Before we can learn anything, we have to decide what kind of relationship we’re looking for between inputs and outputs. This is a choice you make—it’s not something the data tells you directly.

Think of it like choosing what kind of line to draw through a scatterplot. Should it be a straight line? A curve? Multiple lines for different regions?

Model type	What it assumes	Parameters to learn
Linear regression	Output is a weighted sum of inputs	The weights (\(\boldsymbol{\beta}\))
Polynomial regression	Output depends on powers of inputs	Coefficients on each power
Decision tree	Different rules for different regions	Where to split, what to predict in each region
Neural network	Layers of simple nonlinear functions	Weights connecting the layers

For linear regression, we’re saying: “I believe the output is roughly a weighted combination of the inputs, plus some noise.” Mathematically: \[y = \beta_0 + \beta_1 x_1 + \beta_2 x_2 + \cdots + \beta_p x_p + \varepsilon\]

The \(\beta\) coefficients are the unknown numbers we need to learn. In matrix form (for all \(N\) observations at once): \(\mathbf{y} = \mathbf{X}\boldsymbol{\beta} + \boldsymbol{\varepsilon}\).

The fundamental tradeoff is always present: a model that’s too simple misses real patterns (underfitting), while a model that’s too complex fits noise (overfitting).

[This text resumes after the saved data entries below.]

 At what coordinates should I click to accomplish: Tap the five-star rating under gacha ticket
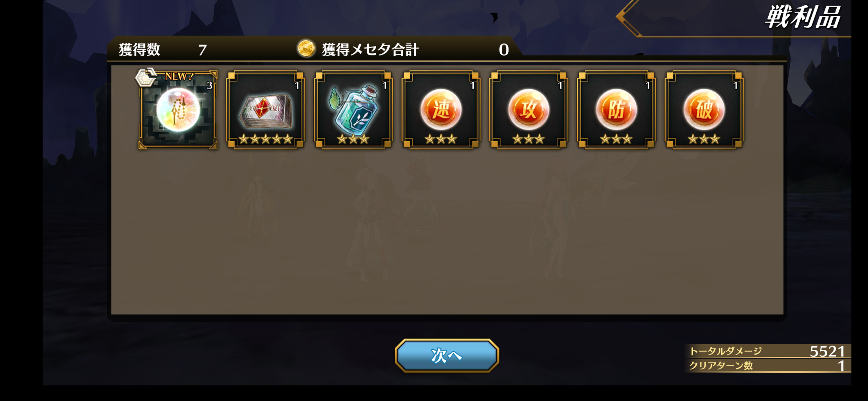(266, 139)
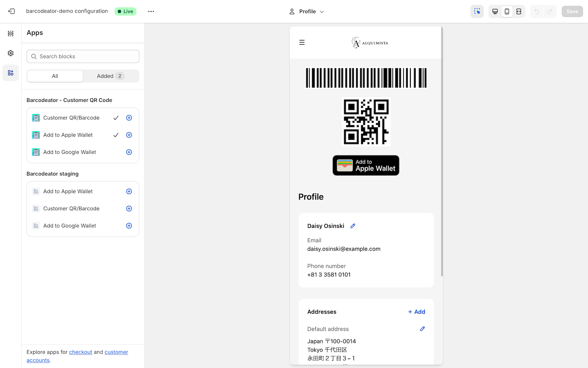Add the staging Customer QR/Barcode block

(x=129, y=209)
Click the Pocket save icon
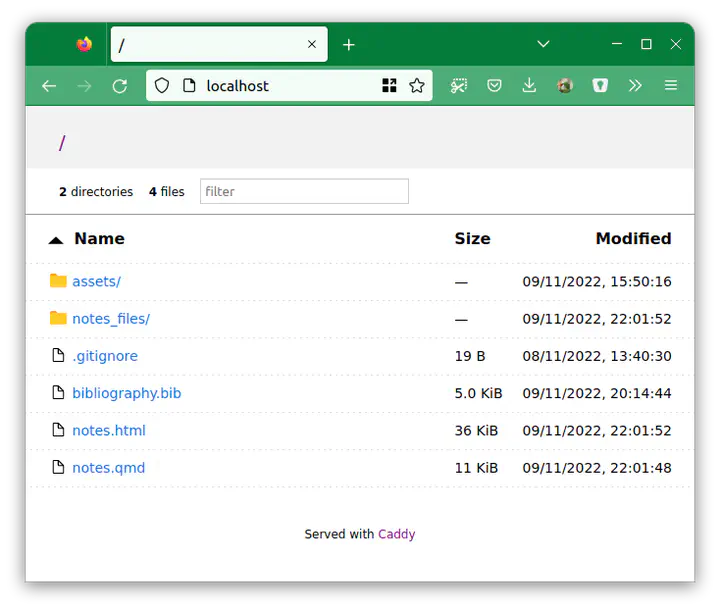The image size is (720, 610). tap(494, 86)
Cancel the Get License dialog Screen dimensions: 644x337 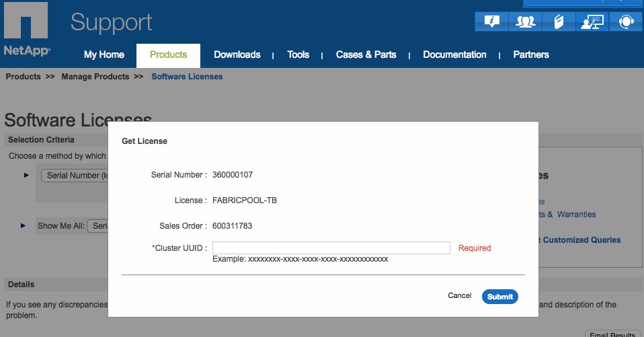[459, 296]
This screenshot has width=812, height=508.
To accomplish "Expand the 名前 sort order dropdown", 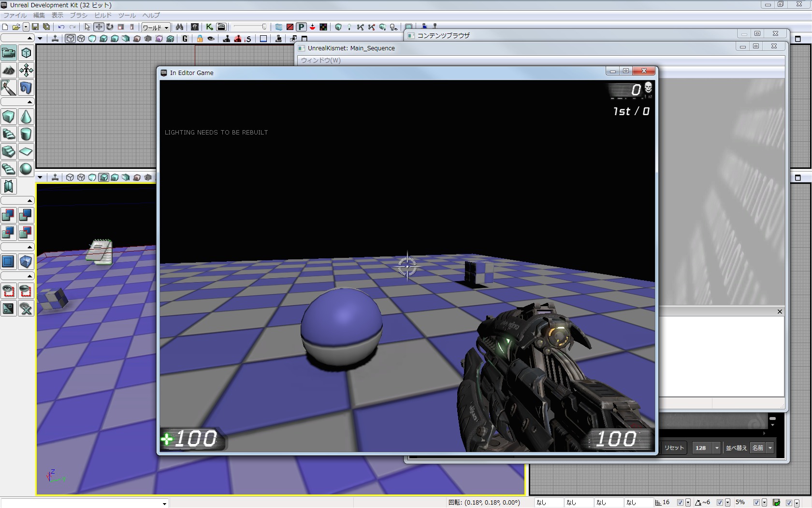I will pos(770,448).
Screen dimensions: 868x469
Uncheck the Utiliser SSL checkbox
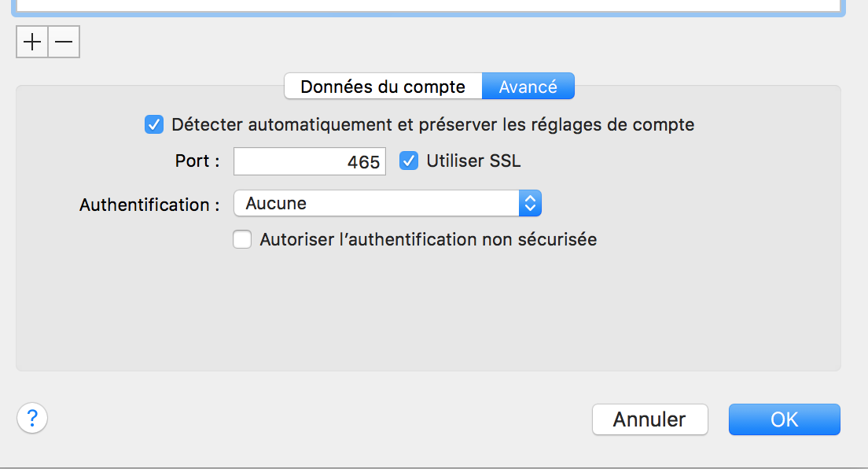[x=409, y=161]
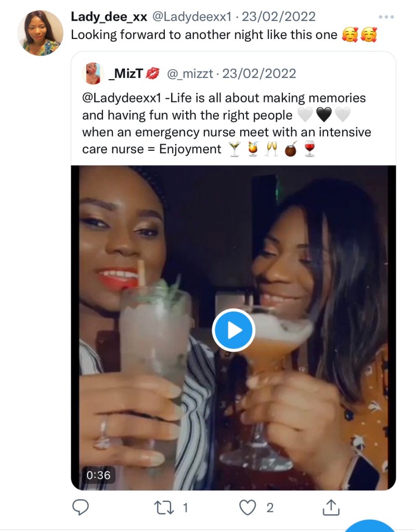
Task: Click the Lady_dee_xx display name
Action: pyautogui.click(x=109, y=17)
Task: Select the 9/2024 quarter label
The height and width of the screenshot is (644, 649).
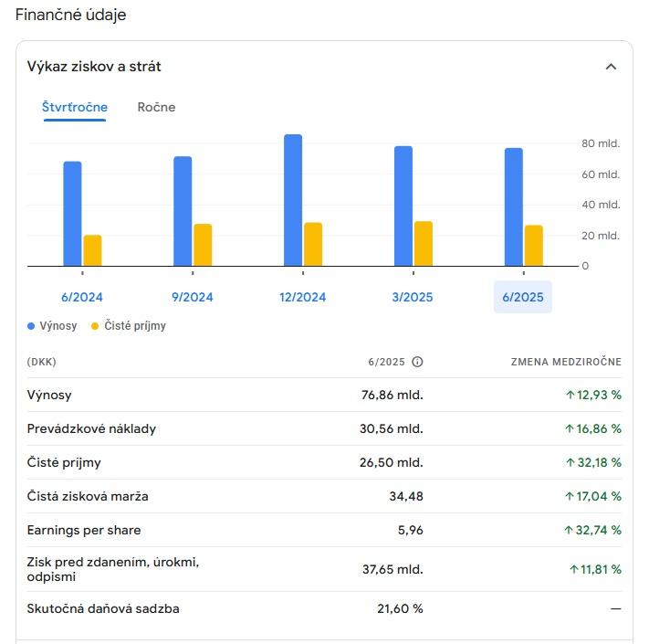Action: click(193, 297)
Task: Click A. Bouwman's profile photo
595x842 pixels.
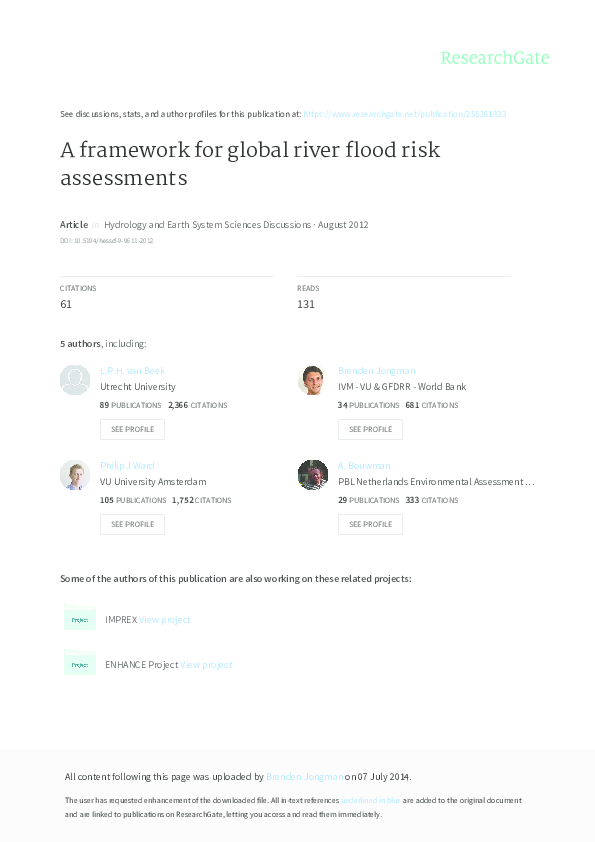Action: coord(312,474)
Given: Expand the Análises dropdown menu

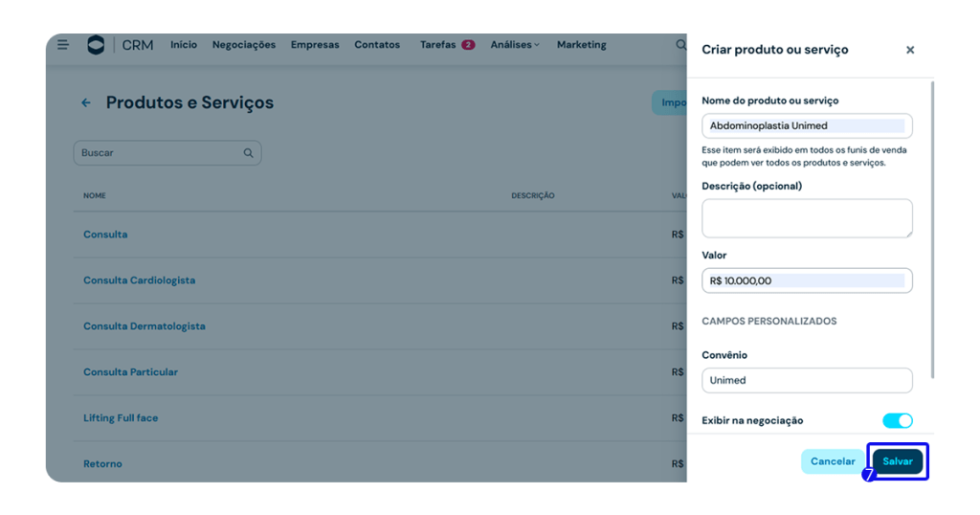Looking at the screenshot, I should tap(515, 45).
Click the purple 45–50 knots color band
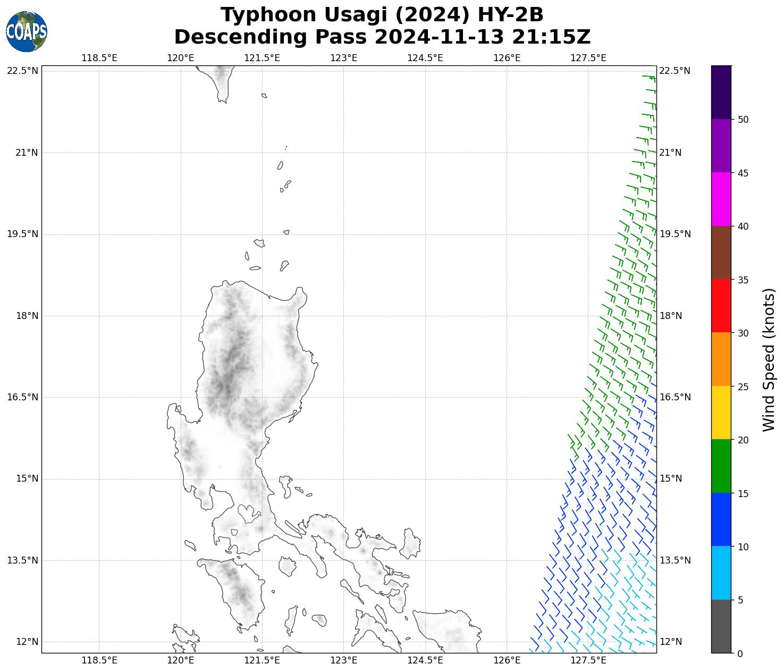Screen dimensions: 784x672 [721, 146]
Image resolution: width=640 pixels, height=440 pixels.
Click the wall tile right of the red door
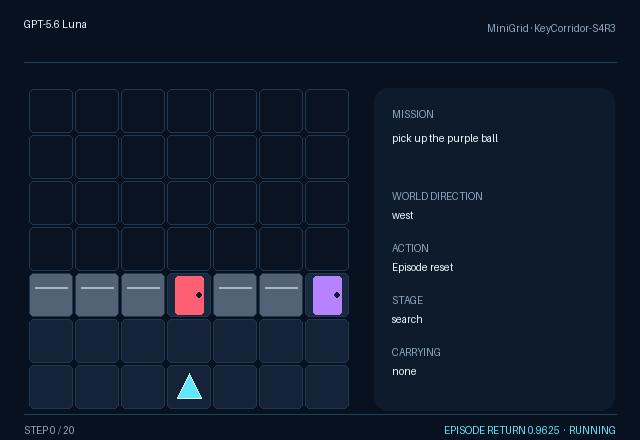235,295
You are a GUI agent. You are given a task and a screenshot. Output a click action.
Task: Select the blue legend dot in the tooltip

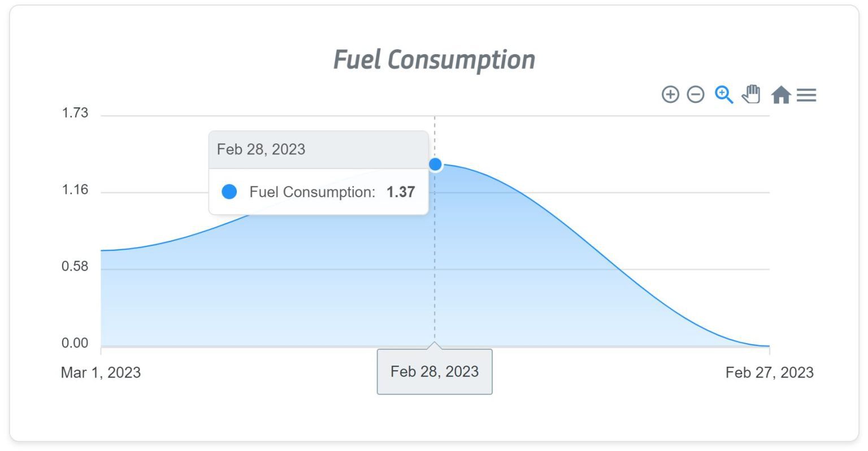point(229,192)
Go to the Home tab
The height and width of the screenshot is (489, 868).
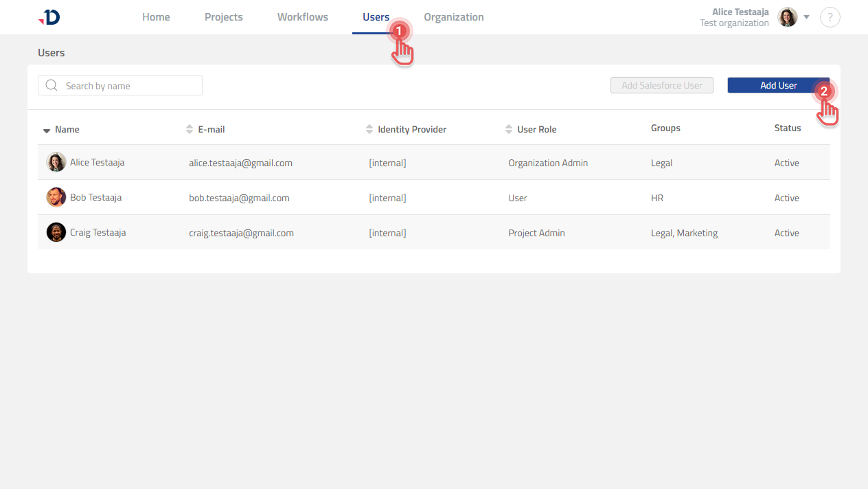(156, 17)
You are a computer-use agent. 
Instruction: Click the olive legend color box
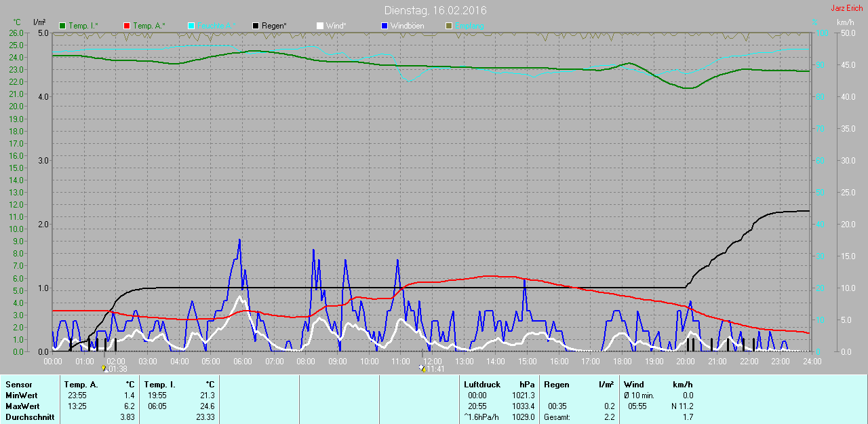tap(448, 26)
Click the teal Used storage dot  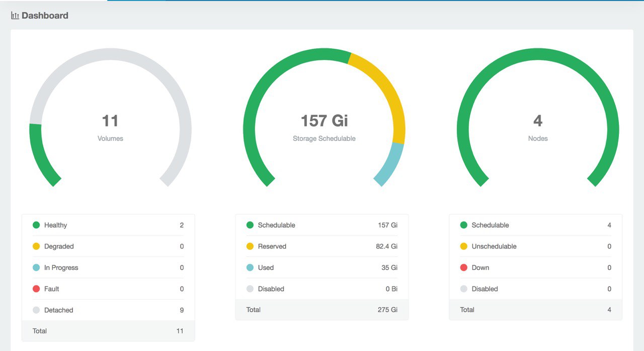[x=250, y=267]
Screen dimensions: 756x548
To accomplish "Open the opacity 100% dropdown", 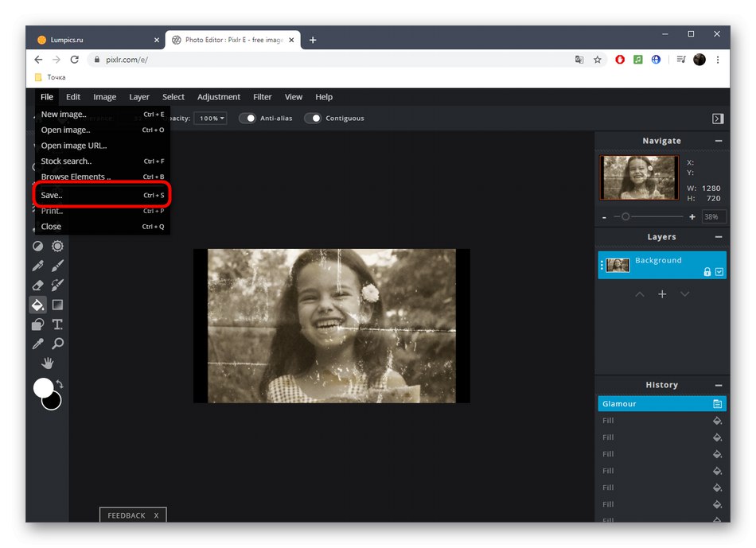I will point(210,119).
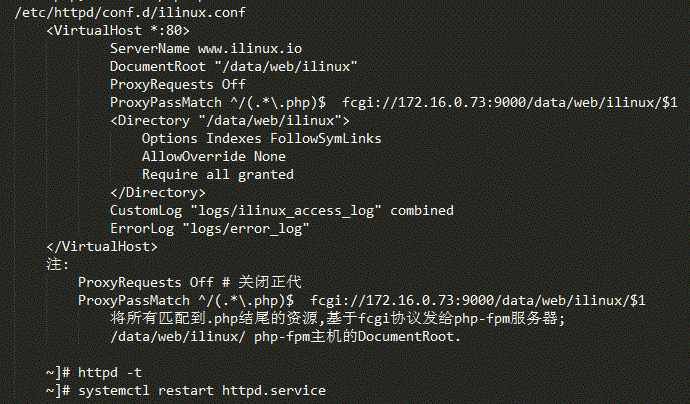The image size is (690, 404).
Task: Click the ProxyRequests Off # 关闭正代 comment line
Action: click(190, 283)
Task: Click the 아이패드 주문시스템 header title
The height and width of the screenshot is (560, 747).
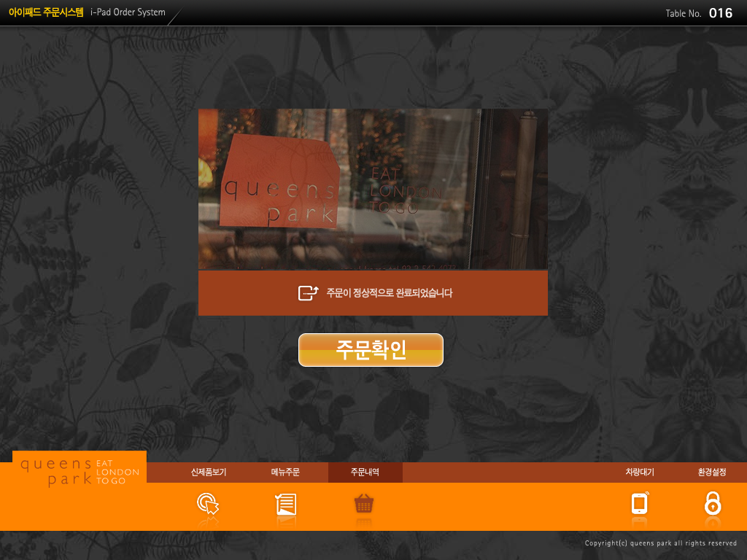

Linear regression is simple and interpretable but can only capture straight-line relationships. Neural networks can approximate almost any relationship but need lots of data and can easily overfit.

Here’s the key insight: once you pick a model type, you’re committing to a specific mathematical form with unknown numbers in it. Learning means finding the specific values of those numbers that work best for your data.

4.2 The Loss Function: What Does “Best” Mean?

We need a way to measure how wrong a prediction is, so we can find the parameters that make predictions least wrong.

The notation is simple: \(L(y, \hat{y})\) is the loss when the true value is \(y\) and our prediction is \(\hat{y}\). Lower loss means better prediction.

The intuition: if we predict a stock will return 5% and it actually returns 8%, we were off by 3 percentage points. That’s the error. But how should we combine all our errors into a single number?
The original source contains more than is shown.